It would take too long to tell you how Jack learnt each day something more about the Lord Jesus Christ. You see he had to be taught the story of His wondrous birth; of His life in this world, so full of deeds of love and power, and words of grace and compassion; of His obedience unto death, even the death of the cross; and how He was raised from the dead by the glory of the Father, and ascended up to heaven. All this, which you have heard so often, was not the "old, old story" to him, but quite new; the "good news of God concerning His Son"; and he did indeed receive the truth in the love of it.
His teacher still found that the best way of teaching him was to give him a picture of something which he could see; and her account of the way in which he learnt the great truth of resurrection, by her showing him how hyacinth-roots, which seemed dead and worthless, would put forth leaves in the spring-time, and "blossom in purple and red," is very interesting. After he had learned this lesson, he could never stand beside a grave without asking reverently whether the one whose name was upon the headstone "loved Jesus Christ."

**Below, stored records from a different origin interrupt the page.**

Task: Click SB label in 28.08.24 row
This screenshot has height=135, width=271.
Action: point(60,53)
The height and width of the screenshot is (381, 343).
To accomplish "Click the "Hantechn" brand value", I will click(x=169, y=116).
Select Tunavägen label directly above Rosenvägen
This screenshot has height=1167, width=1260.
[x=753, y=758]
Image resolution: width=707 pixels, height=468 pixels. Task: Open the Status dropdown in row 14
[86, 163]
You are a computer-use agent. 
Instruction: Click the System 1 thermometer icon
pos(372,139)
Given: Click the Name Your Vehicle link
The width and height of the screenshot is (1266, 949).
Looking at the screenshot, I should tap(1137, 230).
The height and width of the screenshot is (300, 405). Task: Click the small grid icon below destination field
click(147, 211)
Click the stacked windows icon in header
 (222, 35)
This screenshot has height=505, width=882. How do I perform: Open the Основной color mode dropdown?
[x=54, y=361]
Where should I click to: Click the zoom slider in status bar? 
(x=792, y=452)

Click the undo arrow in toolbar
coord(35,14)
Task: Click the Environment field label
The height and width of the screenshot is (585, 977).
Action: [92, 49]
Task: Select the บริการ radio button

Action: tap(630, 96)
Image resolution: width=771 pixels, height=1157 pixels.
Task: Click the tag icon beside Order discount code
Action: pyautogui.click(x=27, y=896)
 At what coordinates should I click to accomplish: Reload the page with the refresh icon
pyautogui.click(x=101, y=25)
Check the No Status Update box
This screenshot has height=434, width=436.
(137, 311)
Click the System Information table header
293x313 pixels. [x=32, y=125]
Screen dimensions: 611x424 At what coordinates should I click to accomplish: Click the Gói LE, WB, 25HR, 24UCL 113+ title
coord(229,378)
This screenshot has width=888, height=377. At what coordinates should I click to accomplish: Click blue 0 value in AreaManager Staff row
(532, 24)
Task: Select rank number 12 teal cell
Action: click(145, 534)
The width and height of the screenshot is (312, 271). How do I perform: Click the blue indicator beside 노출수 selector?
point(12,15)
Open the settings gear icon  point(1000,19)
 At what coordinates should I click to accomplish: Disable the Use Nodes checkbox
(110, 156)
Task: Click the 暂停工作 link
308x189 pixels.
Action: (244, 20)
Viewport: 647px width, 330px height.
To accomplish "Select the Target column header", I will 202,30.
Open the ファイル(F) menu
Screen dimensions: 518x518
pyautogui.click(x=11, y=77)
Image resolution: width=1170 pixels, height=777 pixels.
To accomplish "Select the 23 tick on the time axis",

About this time there came a great change in Jack's life, for he left his home and went to England. The friend who had been so kind to him was going back to her home, and could not bear to leave him behind, so she asked his parents to allow him to go with her. They did not refuse, for they were very grateful to her for all that she had done for their poor boy; and his mother said, "Take him; he is more your child than ours." So Jack went first to Dublin, where nothing he saw struck him with such wonder as the ships in the river; and then he went on board ship and sailed over the sea, and up the river Avon to Clifton. In this beautiful place he lived for a year. He became a good and faithful servant to his mistress, and especially loved to wait upon and play with "Baby-boy," a little nephew of hers of whom he was very fond.
But you must not think Jack was always good. He had a very angry temper, and would sometimes go into a passion, and cry in a very naughty way; or else sulk so as to make not only himself but his kind and gentle lady miserable; and sometimes he had to be punished for his bad ways. But whenever he had shown this naughty temper, the time came when he was very, very sorry. He would go and have what he called "a long pray," and tell God all about it. I do not know whether it was at such a time that he spoke to his mistress about the "red hand;" but before I tell you of this, which has always seemed to me very beautiful, I must try to remember for you part of an address to Sunday scholars, which my children heard just at the time when I was reading to them the story of John Britt.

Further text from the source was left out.